The very idea of a price is that it balances supply and demand. The simplest soul can see that the supply of highway is fixed, but the demand varies from day to day, from hour to hour; hence the highways are sometimes running fast, sometimes choked. When the highway is over-loaded, the vehicles are wasting time and fuel and brake linings, but the tax collectors are contentedly collecting. Because of the fuel tax, everywhere we see STOP signs instead of YIELD signs, stop-on-red instead of go-on-green lights, maximum instead of minimum speed limits, highways divided to prevent the traffic sharing the lanes efficiently, “speed bumps” that are actually delay bumps . And in many, if not all, States, there are exhaust emission limits which demand wasteful engines.
If the highways were being managed to make a profit, there would be very expensive licence plates which gave access to county and State and Interstate highways, and less expensive ones for county and State highways, and quite cheap plates for only county roads. Where there were tolls, the tolls would be high at peak hours and low when traffic was sparse. If there were exhaust emission limits, they would be restrictive only for powerful vehicles with inter-state plates, permissive for small vehicles using county roads.

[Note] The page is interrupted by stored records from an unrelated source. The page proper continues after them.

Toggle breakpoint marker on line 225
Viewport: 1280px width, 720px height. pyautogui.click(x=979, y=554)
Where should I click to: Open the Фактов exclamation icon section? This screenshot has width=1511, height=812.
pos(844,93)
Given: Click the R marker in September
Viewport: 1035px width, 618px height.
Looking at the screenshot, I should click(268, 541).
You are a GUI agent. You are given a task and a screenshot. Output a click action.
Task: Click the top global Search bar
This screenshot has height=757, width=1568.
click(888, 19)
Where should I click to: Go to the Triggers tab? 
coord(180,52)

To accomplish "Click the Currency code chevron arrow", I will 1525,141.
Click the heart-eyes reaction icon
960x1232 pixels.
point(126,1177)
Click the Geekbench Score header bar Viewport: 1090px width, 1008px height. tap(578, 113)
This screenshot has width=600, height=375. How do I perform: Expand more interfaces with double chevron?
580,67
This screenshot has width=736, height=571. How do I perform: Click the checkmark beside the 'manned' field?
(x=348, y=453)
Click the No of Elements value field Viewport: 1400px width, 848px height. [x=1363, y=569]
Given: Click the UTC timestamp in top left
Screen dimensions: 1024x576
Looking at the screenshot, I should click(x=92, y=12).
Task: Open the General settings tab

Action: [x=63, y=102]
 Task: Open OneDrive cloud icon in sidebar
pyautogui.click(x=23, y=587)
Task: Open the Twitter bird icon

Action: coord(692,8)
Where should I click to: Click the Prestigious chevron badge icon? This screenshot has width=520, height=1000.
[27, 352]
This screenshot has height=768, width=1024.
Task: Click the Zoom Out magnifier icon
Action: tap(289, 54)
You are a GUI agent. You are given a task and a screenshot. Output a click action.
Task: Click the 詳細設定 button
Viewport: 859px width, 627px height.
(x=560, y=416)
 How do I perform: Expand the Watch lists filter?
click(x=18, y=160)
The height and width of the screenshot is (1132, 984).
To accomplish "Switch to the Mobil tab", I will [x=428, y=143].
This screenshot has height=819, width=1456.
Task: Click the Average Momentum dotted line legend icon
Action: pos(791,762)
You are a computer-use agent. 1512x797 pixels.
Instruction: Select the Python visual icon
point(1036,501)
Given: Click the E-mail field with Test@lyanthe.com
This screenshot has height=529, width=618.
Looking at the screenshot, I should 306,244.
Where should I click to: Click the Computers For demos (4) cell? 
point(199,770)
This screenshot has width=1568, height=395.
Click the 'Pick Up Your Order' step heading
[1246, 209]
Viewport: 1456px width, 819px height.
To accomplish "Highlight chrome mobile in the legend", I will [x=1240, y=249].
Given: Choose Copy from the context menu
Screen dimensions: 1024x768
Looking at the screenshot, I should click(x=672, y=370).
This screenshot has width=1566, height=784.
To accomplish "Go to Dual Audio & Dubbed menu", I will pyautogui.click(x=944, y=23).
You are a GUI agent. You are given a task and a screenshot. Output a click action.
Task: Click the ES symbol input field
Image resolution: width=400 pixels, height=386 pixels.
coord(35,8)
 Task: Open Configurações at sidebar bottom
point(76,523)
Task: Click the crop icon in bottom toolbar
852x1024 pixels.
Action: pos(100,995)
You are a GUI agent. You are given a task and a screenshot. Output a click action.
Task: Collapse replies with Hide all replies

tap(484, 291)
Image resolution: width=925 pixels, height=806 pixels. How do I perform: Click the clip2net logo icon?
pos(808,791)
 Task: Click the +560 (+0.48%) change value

Observe that these reforms would indeed serve the general welfare; everything you consume was brought to your door by a vehicle using fuel which is, at present, taxed (unless you live in a city that is compressed into an island or peninsula, like Manhattan or San Francisco.) Do not fear that the highways would suddenly begin to deteriorate: firstly, they are already being allowed to deteriorate, and secondly, the fuel tax revenue is not dedicated to the restoration of wear and tear, it is squandered by the Congress.
Let me make plain what I am advocating. I am advocating an end to the public highways being publicly managed - which means, irresponsibly managed. I contend that they should be publicly owned but PRIVATELY managed, by the highest bidder: if any management does not succeed in attracting users and showing profits, then after five (or ten, or twenty) years someone more enterprising will bid the function away from hir.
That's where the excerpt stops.